Cuando “la Roja” ganó el mundial…

13 July, 2010 (09:02) | Xanfarin.com | By Xan

yo estaba en Chiang Mai, Tailandia.

Vestía, casualidades del destino, una camiseta naranja que me granjeó cierto mimetismo entre la muchedumbre de los Países Bajos. Chiang Mai, esa noche, fue holandesa.

La presencia patría fue defendida por media docena de irreductibles abanderados (literalmente, con una bandera con toro). Los abucheos y malos modos de los holandeses -un claro reflejo de lo que sucedería durante el partido- aconsejaron a los pocos españoles declarados (¿media docena?) buscarse un lugar menos “orange” (todo el mundo iba de ‘uniforme’) para ver el partido.

Antes de iniciarse el partido la deportividad ya brillaba por su ausencia. Nada que ver con la elegancia teutona en semifinales, una nación que sabe tanto ganar como perder.

La bandera del reino siguió presente en las caras de la gente thai: todos los thai con los que hablé habían apostado dinero. Todos ellos contra Holanda, sólo sentí no poder hacer lo mismo.

La ‘mamasan’ del burdel en el que me alojaba ganó 75.000THB con la victoria española. Llegué tan tarde a Chiang Mai por problemas en la frontera que sólo pude hacer check-in en un burdel: habitación roja, luces rojas, dormí en mi saco porque me daba ‘miedo’ meterme en la cama.
La cerveza se acabó antes del primer tiempo. Durante el descando bebimos cochinadas indigestas en cubos de plástico. Me encontré trabajando de DJ (o algo así, en el local usaban youTube para la música/vídeos; surrealista) lo que favoreció que Kraftwerk fuese TOP1 la noche el partido. Pronto llegó otro cargamento de cerveza en tuk-tuk y siguió el partido…

Gritos, aullidos, quejas, insultos… ver el partido desde la mayoría naranja fue muy muy divertido. Y todo lo contrario.

Personalmente, la satisfacción de la victoria fue inmensa: espero olvidar toda la mierda que tuve que escuchar durante el partido. Xenofobia y anti-españolismo desatados rememorando los peores -o mejores :p- tiempos del Conde-Duque de Olivares. Saberse en mayoría soltó las lenguas: La selección naranja se mereció perder por el karma negativo generado por sus seguidores en Chiang Mai. Mucha arrogancia, mucha falsa superioridad.
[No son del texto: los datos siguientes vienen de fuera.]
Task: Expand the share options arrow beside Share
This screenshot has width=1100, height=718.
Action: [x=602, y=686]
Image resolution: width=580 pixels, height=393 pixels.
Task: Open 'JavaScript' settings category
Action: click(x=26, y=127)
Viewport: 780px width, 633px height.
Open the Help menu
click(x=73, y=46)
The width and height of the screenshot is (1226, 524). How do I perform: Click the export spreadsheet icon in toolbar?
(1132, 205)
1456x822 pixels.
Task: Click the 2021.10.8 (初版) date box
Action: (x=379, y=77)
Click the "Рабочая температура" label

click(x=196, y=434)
Mucha mierda pseudo supremacista.

Por todo éso y porque más que fútbol el partido pareció una secuencia de “Shaolin Soccer” (vean la película y se sentirán identificados) me alegré muchísimo con la victoria. Ni el equipo ni los niños malcriados que los apoyaban se merecían ganar el partido. Ni ése ni otros.

Como suponía, la derrota terminó con la fiesta para sorpresa de la gente thai: para ellos el deporte es deporte, sana diversión y una excusa para hacer fiesta -y apuestas-. Los holandeses se hundieron en sus miserias y en silencio se fueron marchando a sus casas.
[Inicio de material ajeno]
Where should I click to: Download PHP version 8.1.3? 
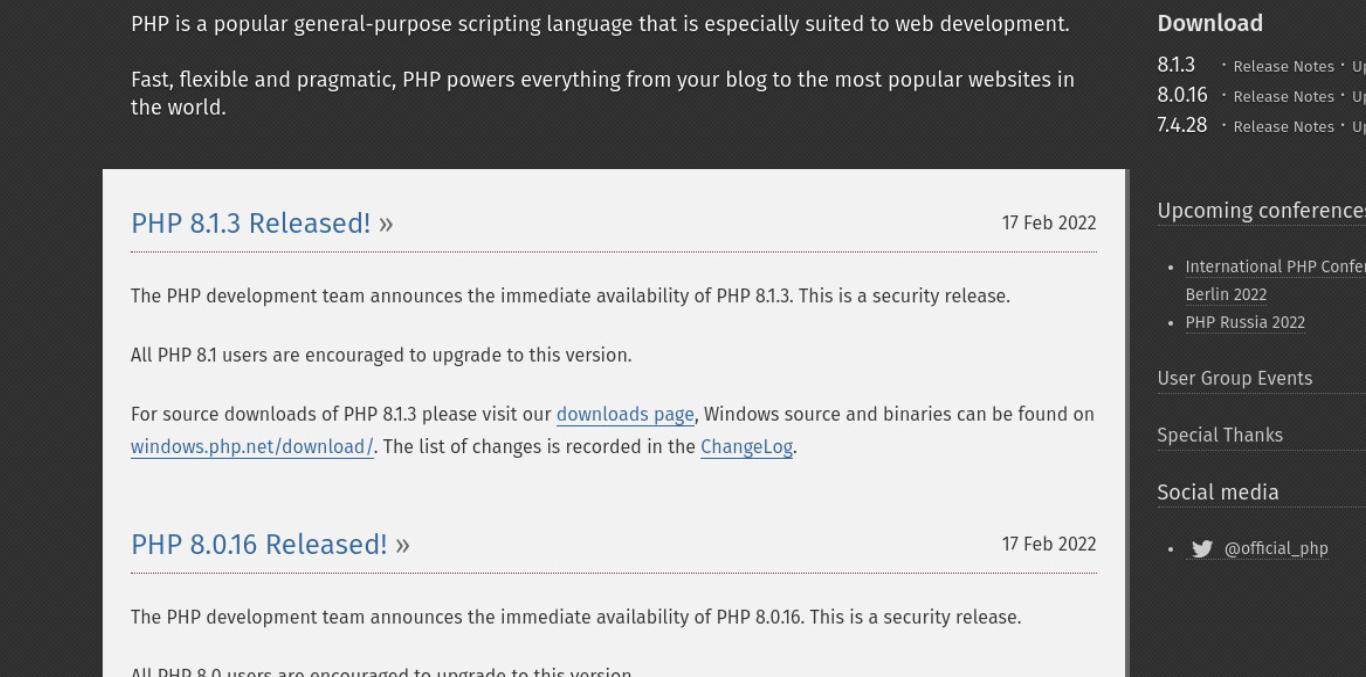click(x=1176, y=65)
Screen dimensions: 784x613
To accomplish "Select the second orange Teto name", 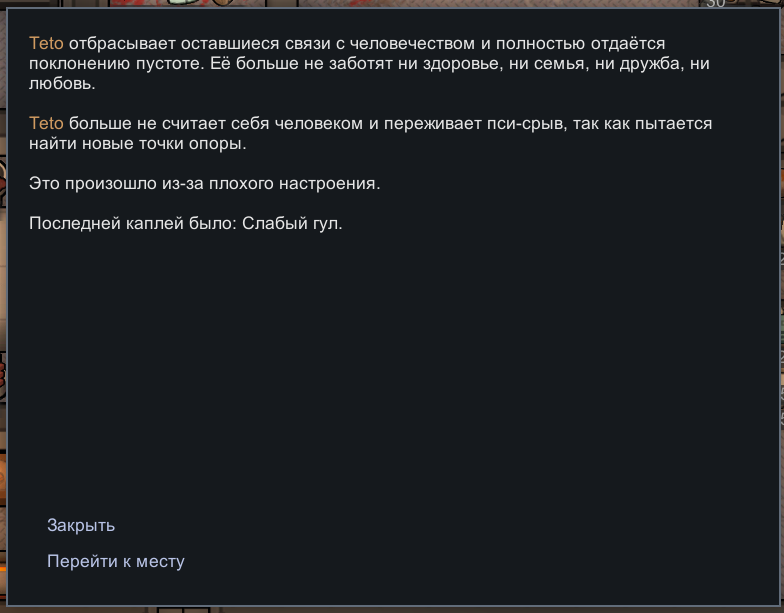I will [46, 124].
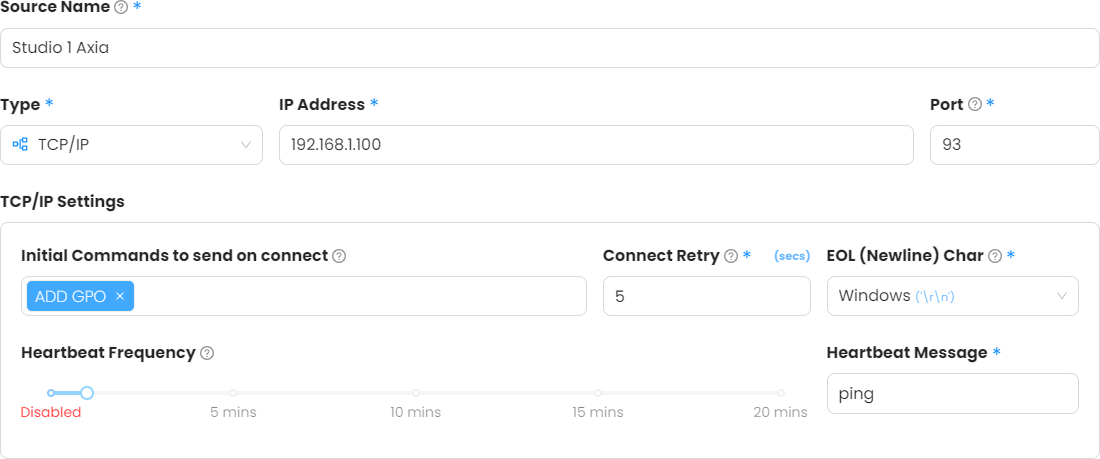Click the Initial Commands help icon
1100x459 pixels.
click(x=339, y=256)
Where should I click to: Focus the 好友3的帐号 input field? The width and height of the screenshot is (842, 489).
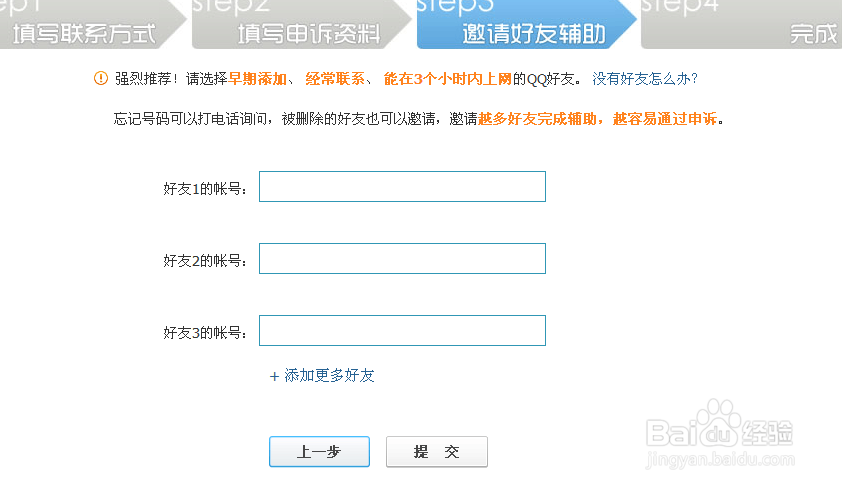[402, 331]
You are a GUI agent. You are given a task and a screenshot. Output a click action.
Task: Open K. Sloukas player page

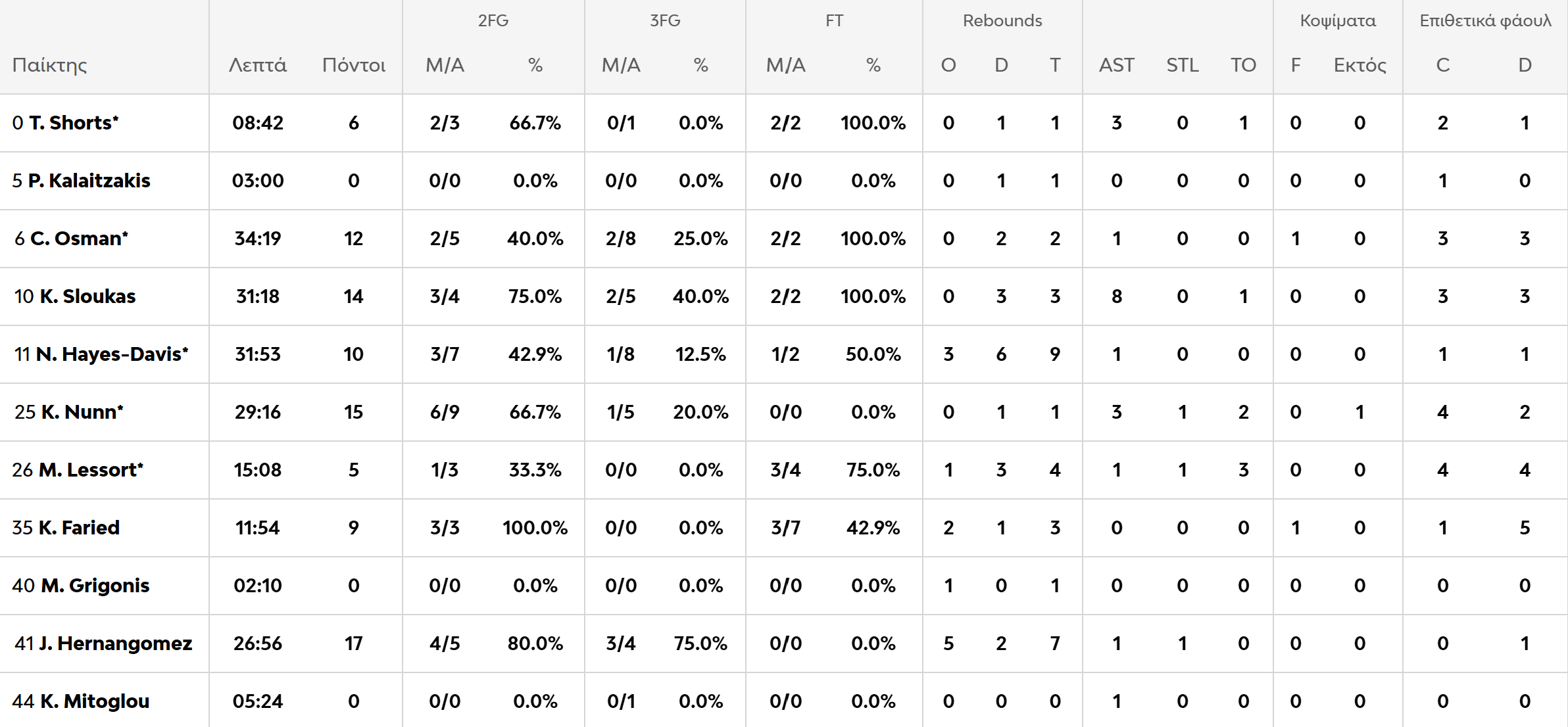(87, 296)
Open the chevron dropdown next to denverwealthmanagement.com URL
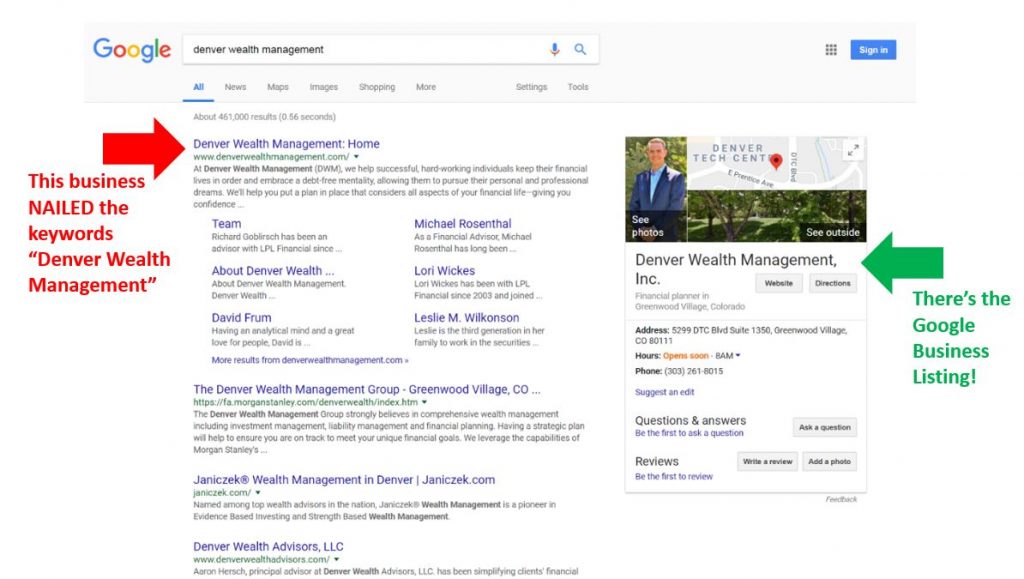The image size is (1024, 579). coord(356,157)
Viví algo parecido en Alemania en la final de la Eurocopa, rodeado de alemanes, sólo que éstos pierden son mucha más clase que el lumpen holandés mochileando en Tailandia. Es triste que una derrota haga olvidar todas las victorias anteriores y ‘ser segundo’ no signifique nada.

La compañia de los thai y los gays ingleses vinculados a “mi” burdel que se mostraron 100% pro-España me permitió celebrar la victoria antes de irme a dormir.

Fue una noche épica; en muchos aspectos.

Y fue el cuarto partido de fútbol que veo entero en mi vida. El fútbol me aburre soberanamente, pero reconozco que la ‘atmósfera’ a veces puede ser divertida. Dos de los cuatro han sido victorias españolas en finales metido de lleno entre las filas “enemigas” :) ¡Que haya más!